Здесь заборчик был пожиже и пониже, чем фасадный, – обычный штакетник, даже не окрашенный. И в нем была калитка на вертушке. От калитки протоптанная в снегу тропочка вела прямо к бане. Я оставил лыжи за забором, просочился в калитку и, согнувшись в три погибели, побежал к бане. Хорошо еще, что на этой стороне дома не было окон.

Дверь в баню была не заперта, как и говорил Карабас. Но она здорово примерзла и сильно заскрипела, когда я отодрал ее. В предбаннике было темновато – всего одно окошечко, маленькое и замерзшее. Но коврик был хорошо виден.

Я сдвинул его к стене. В полу никакого люка не оказалось. Только небольшое железное кольцо, втоптанное в пол.

Неужели соврал наш трусливый пациент?

Я все-таки это кольцо подцепил, покрутил и подергал. Никакой реакции. Тогда я подобрал у печной дверцы кочергу, всунул ее в кольцо, упер в пол и приналег на нее по совету Архимеда, кажется. А может, Пифагора.

Закон рычага сработал безупречно: крышка люка приподнялась – она была так подогнана, что совершенно сливалась с досками пола. Я поднял ее повыше и опрокинул на пол. Внизу автоматически вспыхнул свет.
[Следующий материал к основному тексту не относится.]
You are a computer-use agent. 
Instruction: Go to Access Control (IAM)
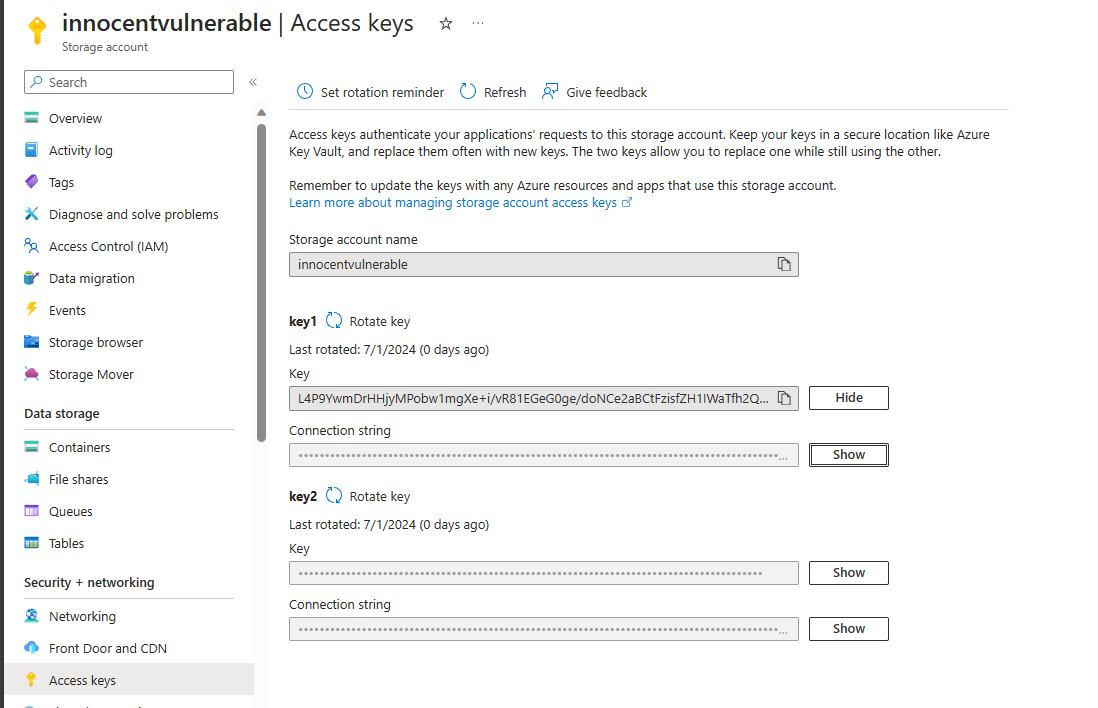pos(108,247)
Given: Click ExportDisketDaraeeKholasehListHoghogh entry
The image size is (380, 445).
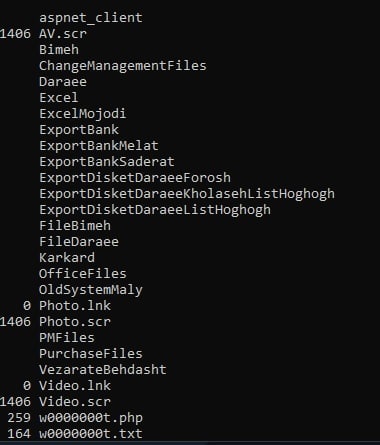Looking at the screenshot, I should coord(187,194).
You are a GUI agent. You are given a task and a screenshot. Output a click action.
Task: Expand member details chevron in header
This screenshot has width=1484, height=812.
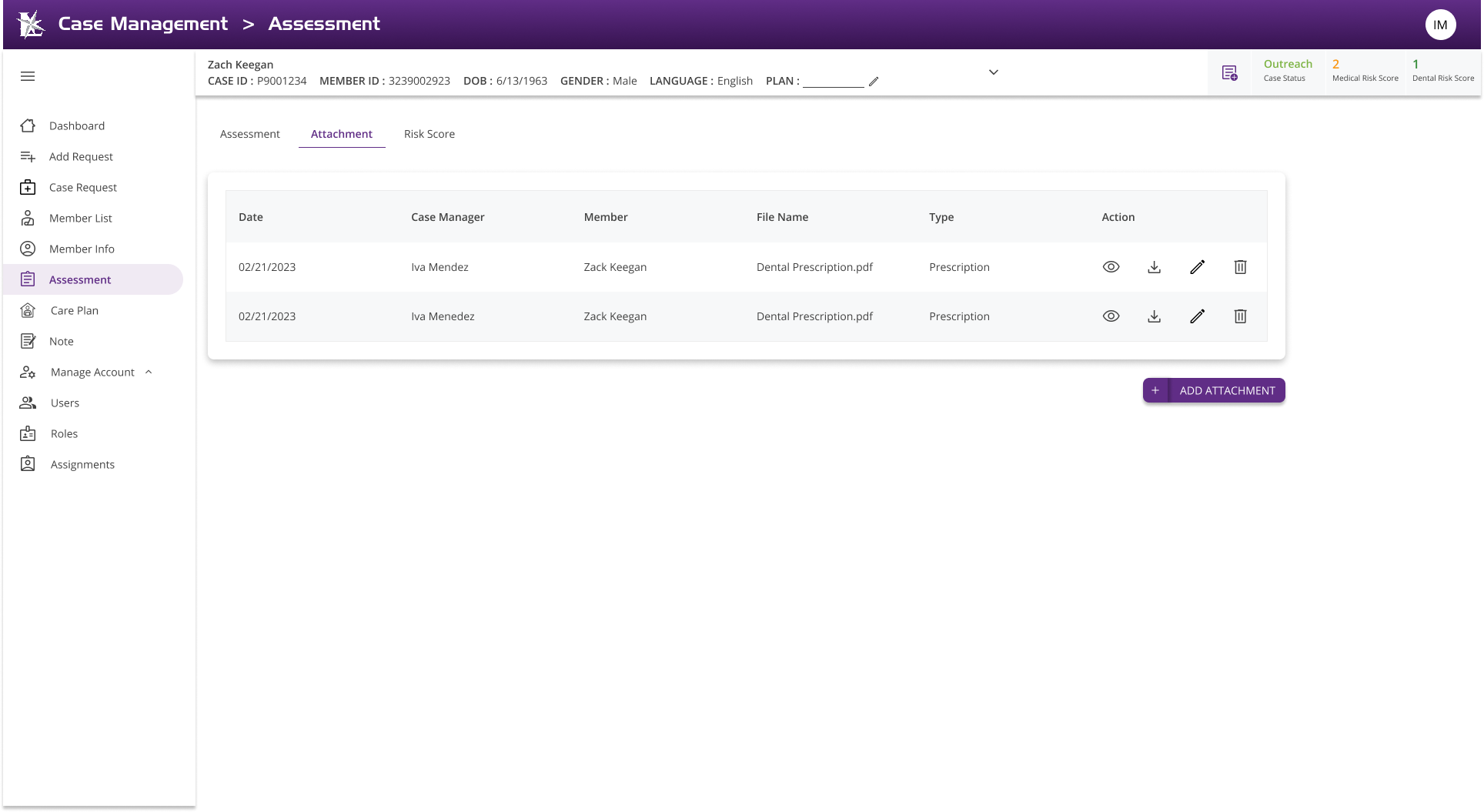(993, 72)
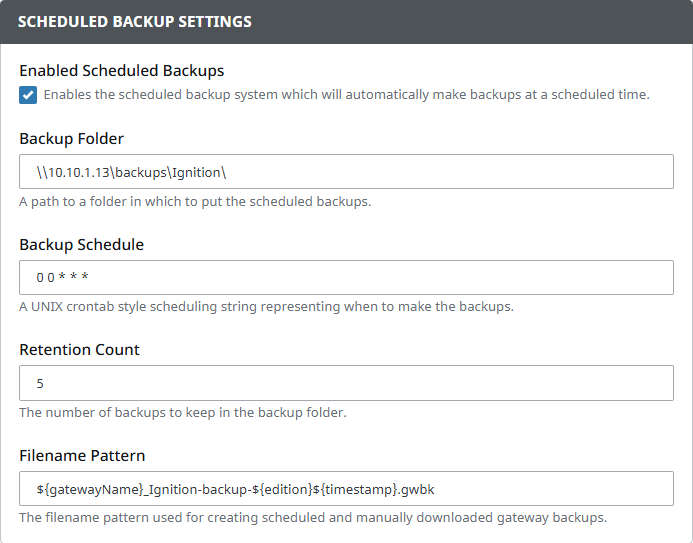
Task: Click the Backup Schedule label
Action: click(x=82, y=245)
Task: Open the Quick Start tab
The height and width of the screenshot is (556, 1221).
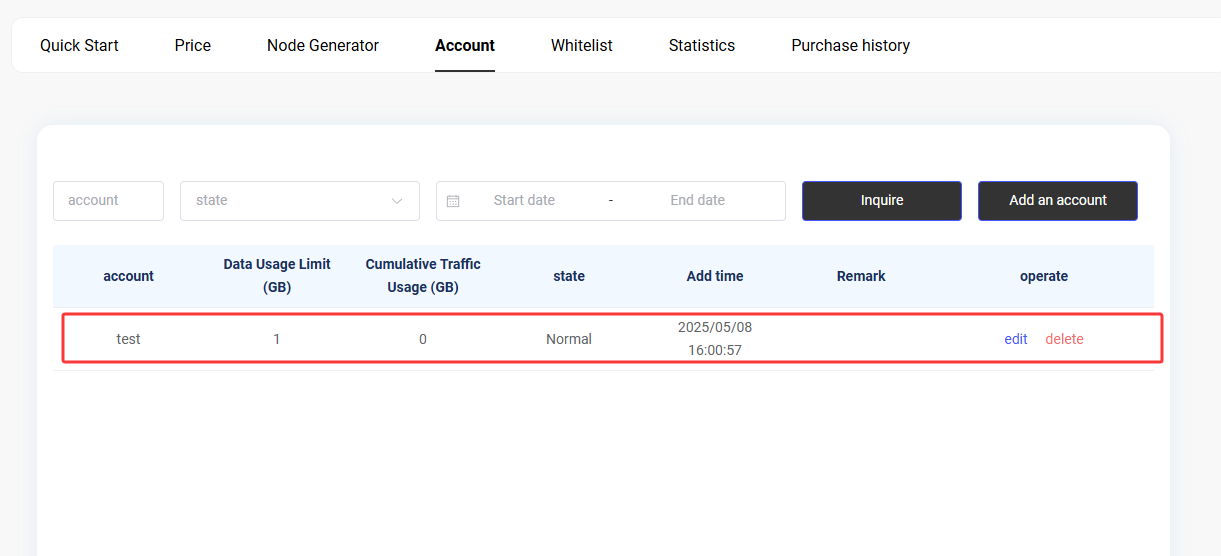Action: 79,45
Это, конечно, здорово, но, надеюсь, сигнализация здесь не установлена. И в доме не звенят сейчас тревожные звонки, и домомучительница не мчится сюда с другой кочергой в руке.

По приставной лесенке я спустился вниз. Тут было холоднее, чем наверху, промозгло как – то. Но главное – я увидел зеленую железную дверь с кодовой коробочкой и сразу нащелкал нужные циферки – 1960. Внутри замка звякнуло. Я потянул ручку, и дверь недовольно распахнулась. Будто чувствовала, что открывает ее чужая рука. Свет за дверью тоже включился сам.